O acordo com o Irã está avançando rapidamente para ser assinado, deixando o futuro político de Netanyahu sem fôlego pelo caminho.
15 de junho de 2026
É segunda-feira, 15 de junho, e depois que Donald Trump declarou o acordo finalizado ontem à noite, lembrei-me de uma frase de Henry Kissinger:
“Pode ser perigoso ser inimigo dos Estados Unidos, mas ser amigo dos Estados Unidos é fatal.”
Os detalhes ainda precisam ser confirmados, mas é assim que o acordo parece neste momento.
Ele começa com um cessar-fogo imediato em várias frentes — incluindo o Líbano — e com a suspensão do bloqueio naval americano aos portos iranianos em troca da “abertura” do Estreito de Ormuz pelo Irã. O Irã está exigindo um pagamento inicial de 12 bilhões de dólares antes da abertura do estreito e, julgando pela ansiedade de Trump em fechar o acordo, dificilmente terá seu pedido negado.
Entretanto, permanece uma ambiguidade significativa em relação ao estreito.

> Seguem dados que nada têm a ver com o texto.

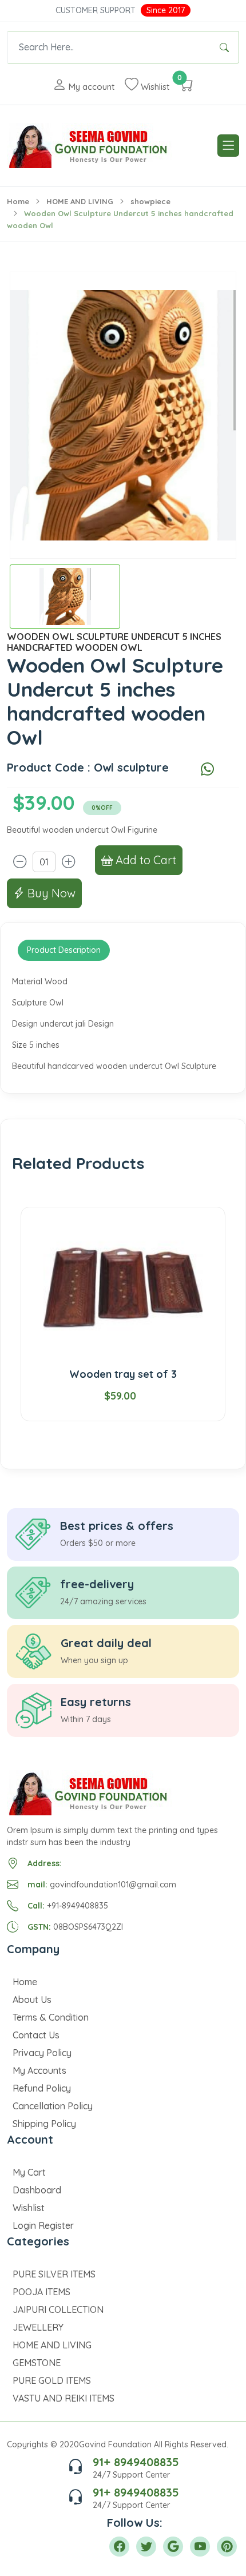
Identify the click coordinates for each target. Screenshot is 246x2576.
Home (18, 201)
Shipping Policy (44, 2123)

Enquanto Trump afirma que a abertura será “livre de pedágios”, autoridades iranianas já indicaram anteriormente que ainda poderão impor taxas ou manter controle regulatório sobre a passagem — assegurando, na prática, um dos principais objetivos de guerra do Irã, com a concordância americana conferindo legitimidade a isso.
O acordo também estipula que, dentro de 60 dias após sua assinatura prevista para 19 de junho, em Genebra, os dois países iniciarão novas negociações sobre o fim de todas as sanções americanas, a questão nuclear e a reconstrução econômica do Irã.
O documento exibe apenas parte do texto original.